- [WORK TO BE COMPLETED]: The reader should set down exactly the lines from the one containing "FAQs (675, 2287)" through the last line of the material, omitting every picture.

- [ENTRIES PROVIDED]:
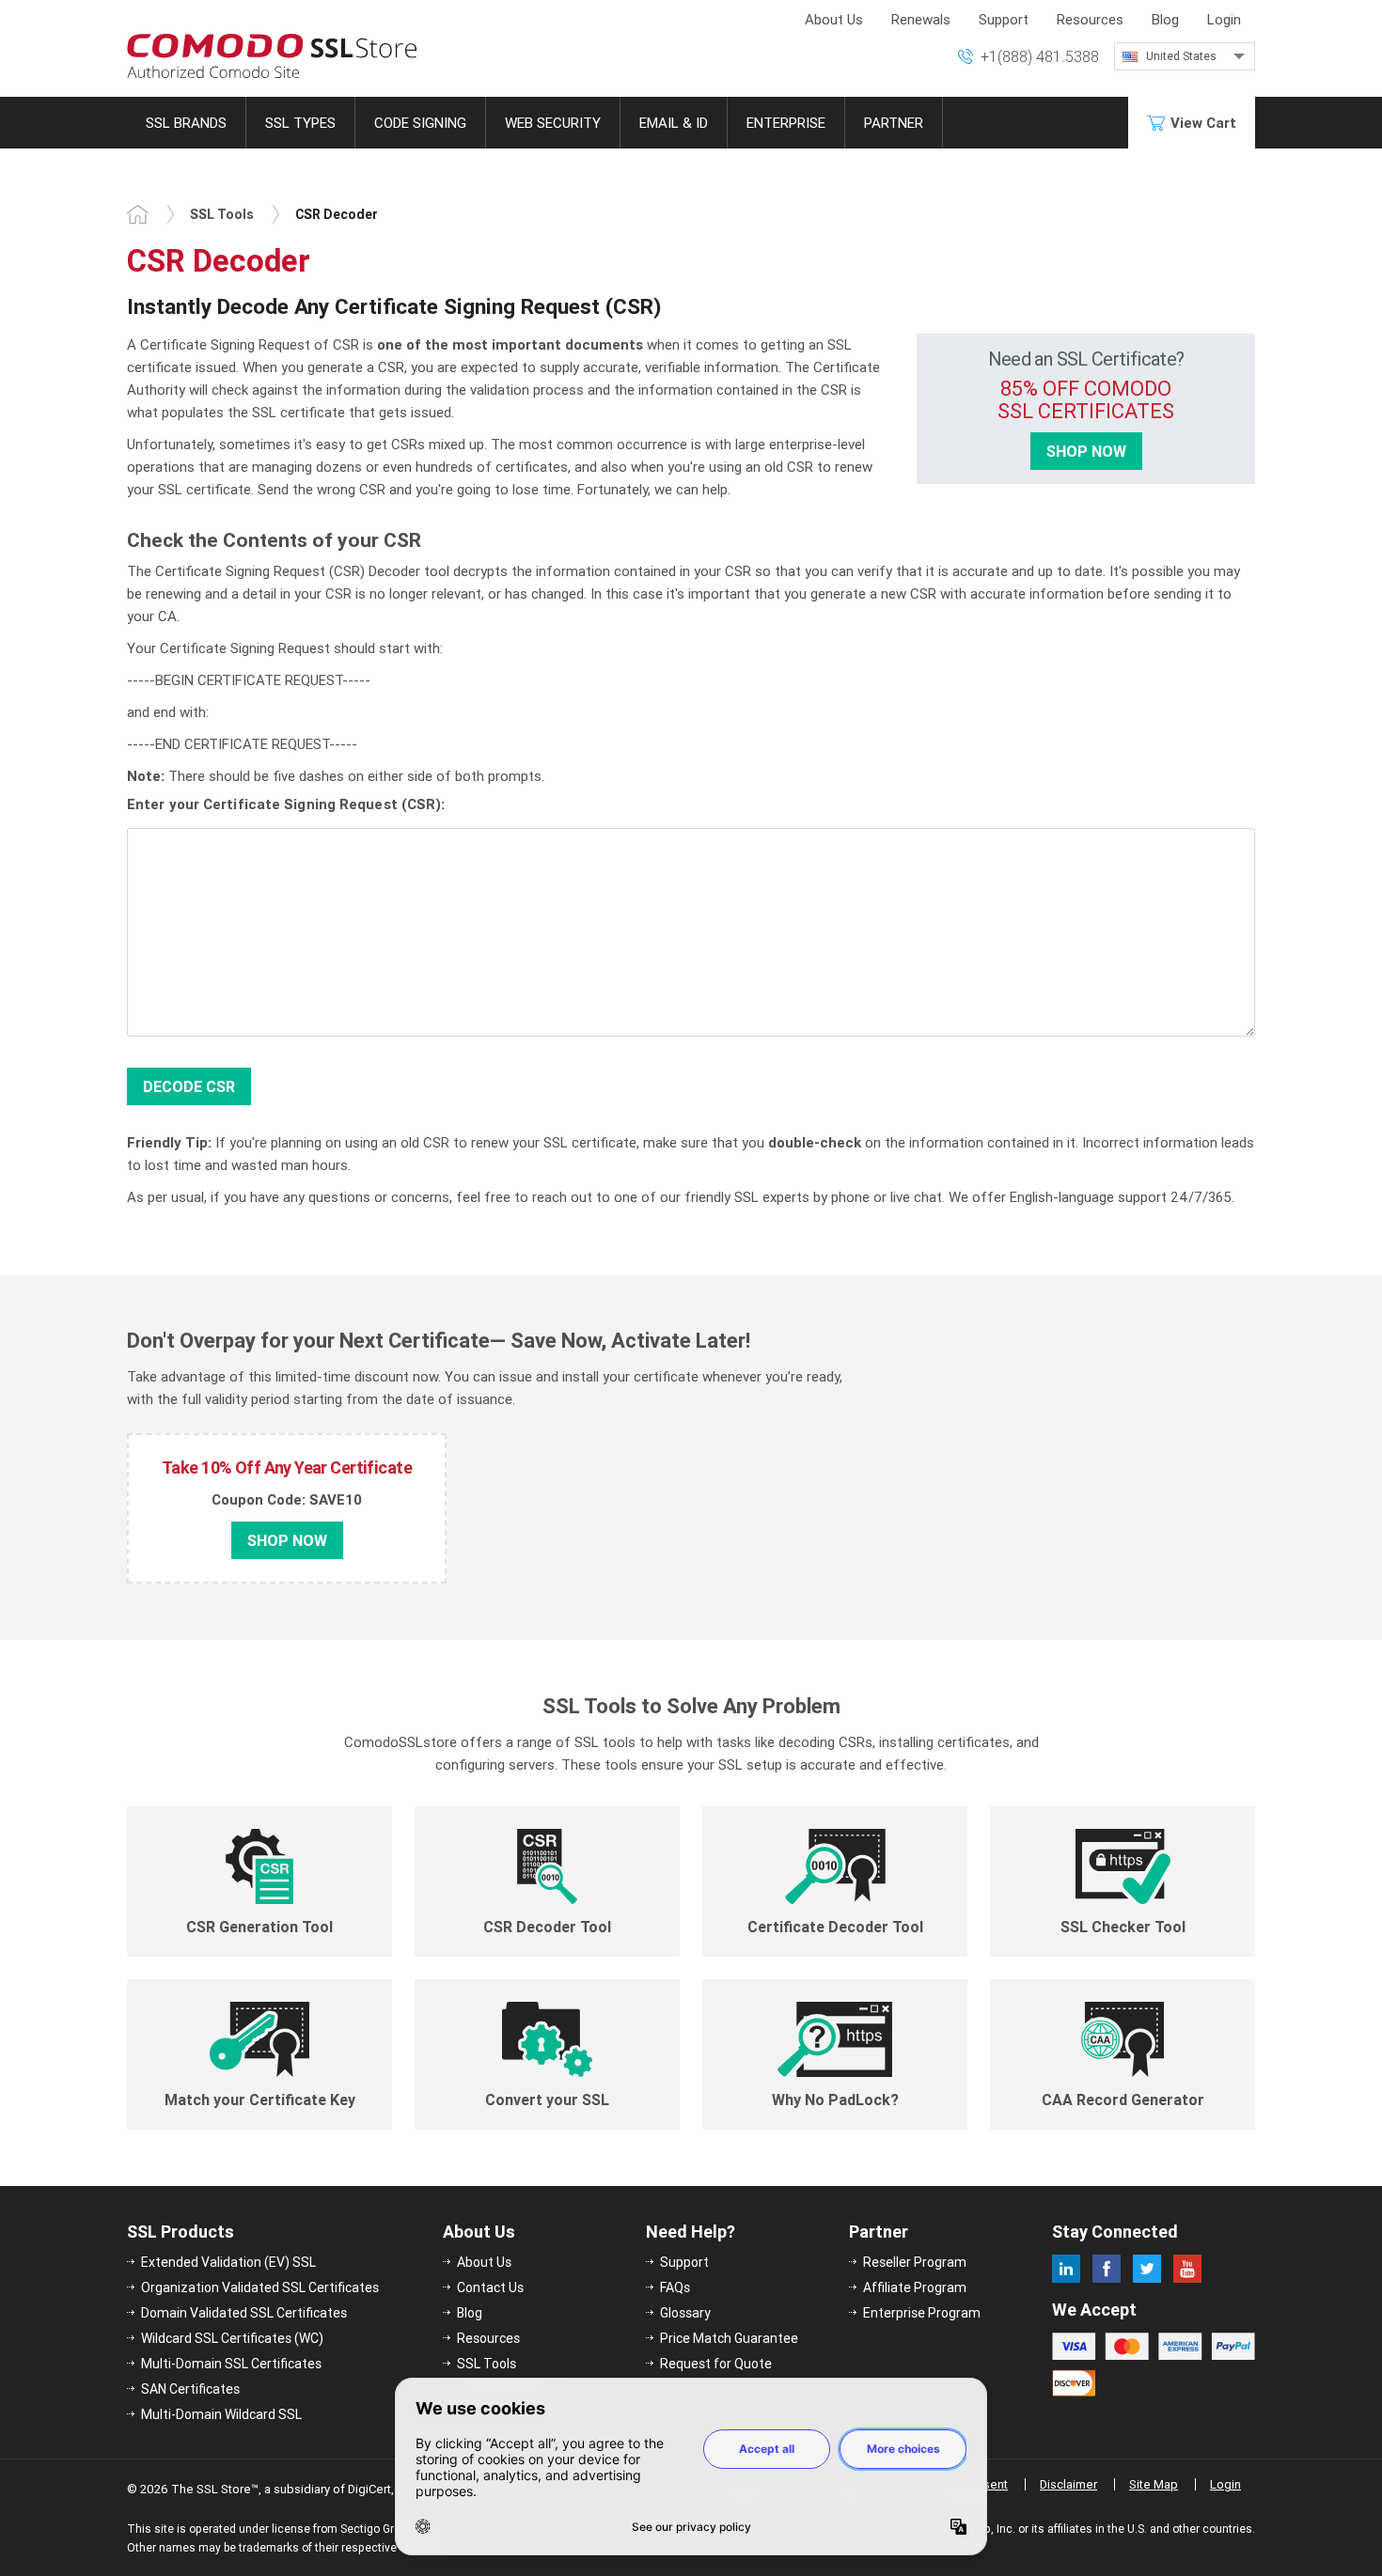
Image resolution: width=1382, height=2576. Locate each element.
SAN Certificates (190, 2389)
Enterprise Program (922, 2312)
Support (1004, 19)
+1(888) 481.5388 (1040, 56)
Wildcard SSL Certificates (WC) (232, 2338)
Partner (893, 123)
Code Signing (420, 123)
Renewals (920, 19)
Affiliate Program (914, 2287)
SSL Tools (222, 214)
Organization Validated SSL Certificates (260, 2287)
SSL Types (300, 123)
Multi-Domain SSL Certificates (231, 2363)
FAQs (675, 2287)
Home (138, 214)
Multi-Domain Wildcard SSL (221, 2414)
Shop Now (1086, 451)
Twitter (1147, 2269)
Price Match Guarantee (729, 2338)
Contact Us (490, 2287)
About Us (834, 19)
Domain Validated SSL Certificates (244, 2312)
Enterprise (785, 123)
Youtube (1187, 2269)
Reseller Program (914, 2262)
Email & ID (673, 123)
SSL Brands (186, 123)
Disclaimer (1068, 2484)
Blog (1165, 19)
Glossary (685, 2312)
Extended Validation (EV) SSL (228, 2262)
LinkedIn (1066, 2269)
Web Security (553, 123)
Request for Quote (716, 2363)
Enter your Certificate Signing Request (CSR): (286, 804)
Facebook (1106, 2269)
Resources (1090, 19)
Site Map (1153, 2484)
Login (1224, 19)
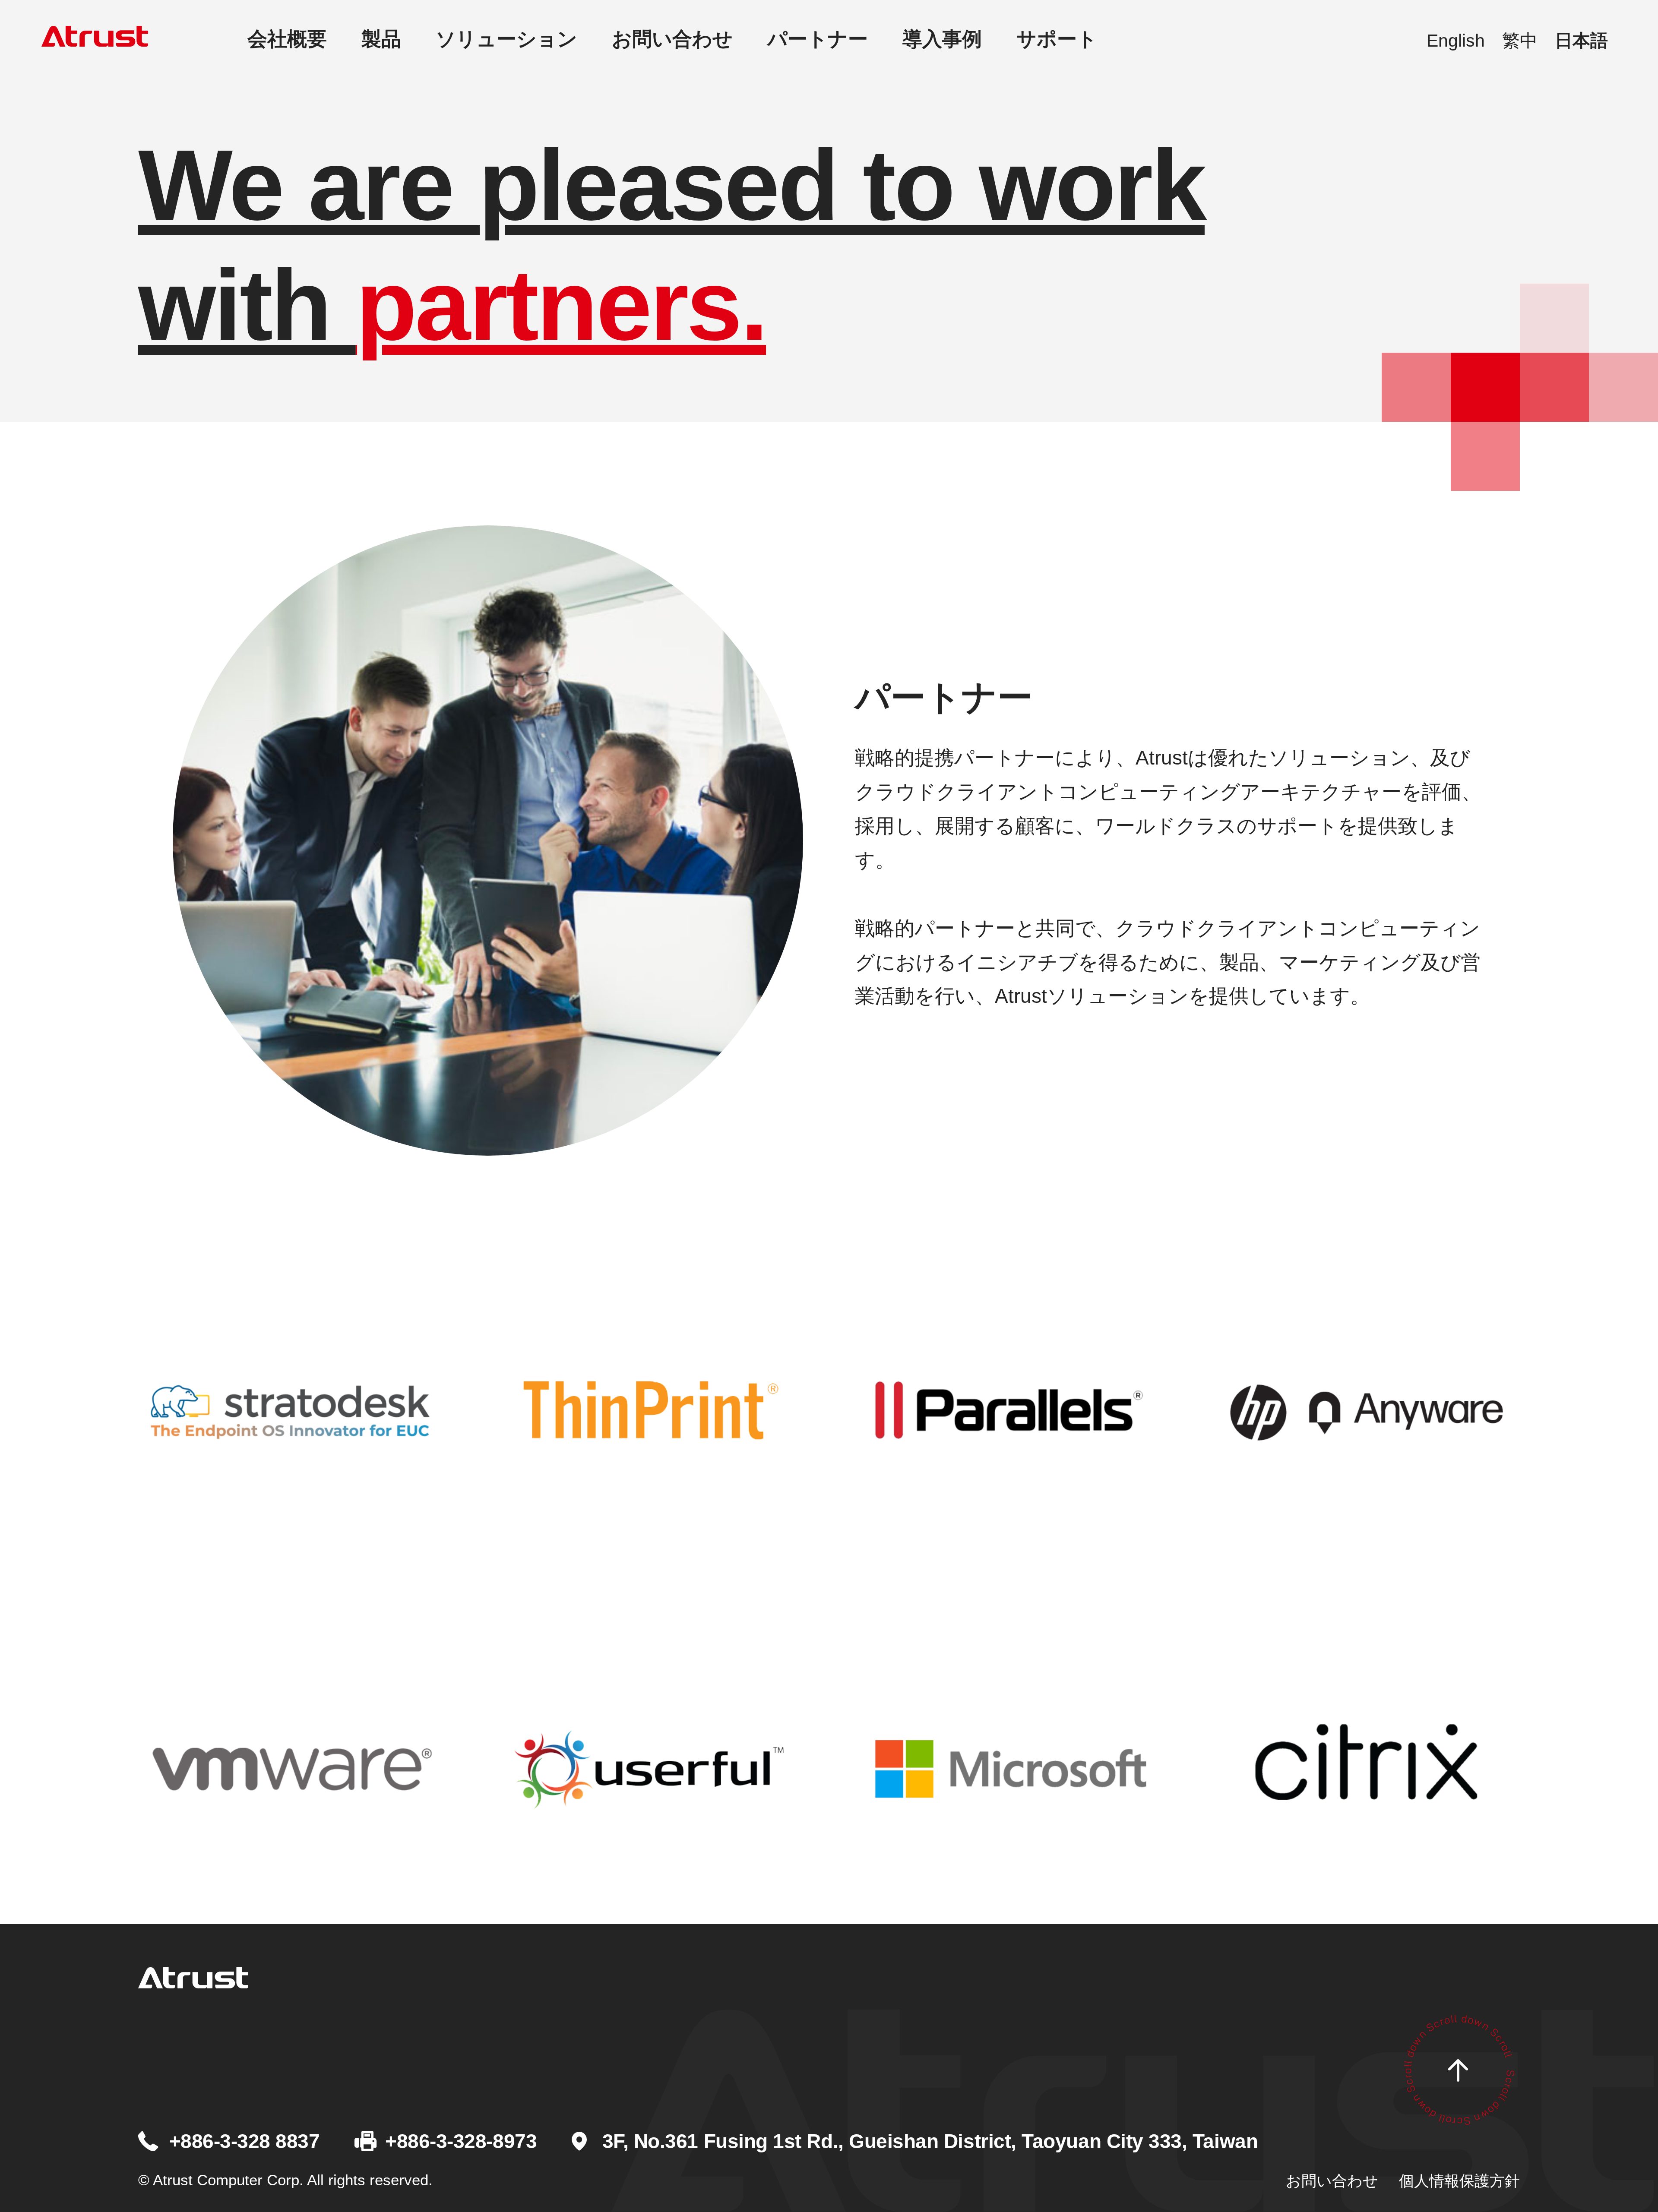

- [RESPONSE TO THE TASK]:
FAQs (675, 2287)
Home (138, 214)
Multi-Domain Wildcard SSL (221, 2414)
Shop Now (1086, 451)
Twitter (1147, 2269)
Price Match Guarantee (729, 2338)
Contact Us (490, 2287)
About Us (834, 19)
Domain Validated SSL Certificates (244, 2312)
Enterprise (785, 123)
Youtube (1187, 2269)
Reseller Program (914, 2262)
Email & ID (673, 123)
SSL Brands (186, 123)
Disclaimer (1068, 2484)
Blog (1165, 19)
Glossary (685, 2312)
Extended Validation (EV) SSL (228, 2262)
LinkedIn (1066, 2269)
Web Security (553, 123)
Request for Quote (716, 2363)
Enter your Certificate Signing Request (CSR): (286, 804)
Facebook (1106, 2269)
Resources (1090, 19)
Site Map (1153, 2484)
Login (1224, 19)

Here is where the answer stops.